▶ [PAGE TEXT]:
[BEGIN]
Reading JSON into a schema
Spark provides us with a nice feature that reads the JSON into a Spark schema:
obj = json.loads(pretty_json_schema)
topic_schema = StructType.fromJson(obj)
print(topic_schema)
It has all the fields in it -- I added some formatting for readability:
StructType(
List(
StructField(bucket, StringType, true),
StructField(classification-version, StringType, true),
StructField(colors, StringType, true),
StructField(fashion-image-type, StringType, true),
StructField(fashion-image-type-model-version, StringType, true),
StructField(fashion-image-type-prediction, StringType, true),
StructField(height, StringType, true),
StructField(home-living-style-type, StringType, true),
StructField(home-living-style-type-model-version, StringType, true),
StructField(home-living-style-type-prediction, StringType, true),
StructField(key, StringType, true),
StructField(orientation, StringType, true),
StructField(width, StringType, true)
)
)
Final thoughts
This blogs shows how easy it is to connect Kafka to Spark and do something with the data. Schema inference is slow, because Spark has to parse the entire topic, that's why it might be better to use AVRO or save the schema for later use.
[END]
▶ [DATASET SECTION]:
[BEGIN]
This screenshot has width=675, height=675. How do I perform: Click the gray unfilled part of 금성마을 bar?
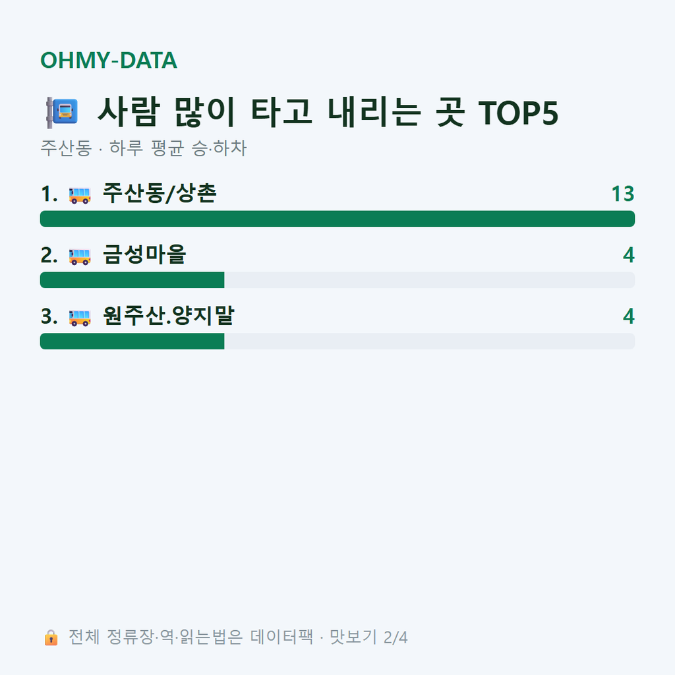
[END]
▶ [LIST OF TASKS]:
A. Write out the part of the text on reading JSON into a Spark schema that starts at the words "Reading JSON into" and stops after "print(topic_schema)". Substitute "kafka_schema" for "topic_schema".
B. Summarize the text on reading JSON into a Spark schema in two sentences.

▶ [WRITTEN RESPONSES]:
A.
Reading JSON into a schema
Spark provides us with a nice feature that reads the JSON into a Spark schema:
obj = json.loads(pretty_json_schema)
kafka_schema = StructType.fromJson(obj)
print(kafka_schema)

B. Spark can read a JSON schema into a Spark schema with StructType.fromJson, and the result contains all the fields. Schema inference is slow because Spark has to parse the entire topic, so it might be better to use AVRO or save the schema for later use.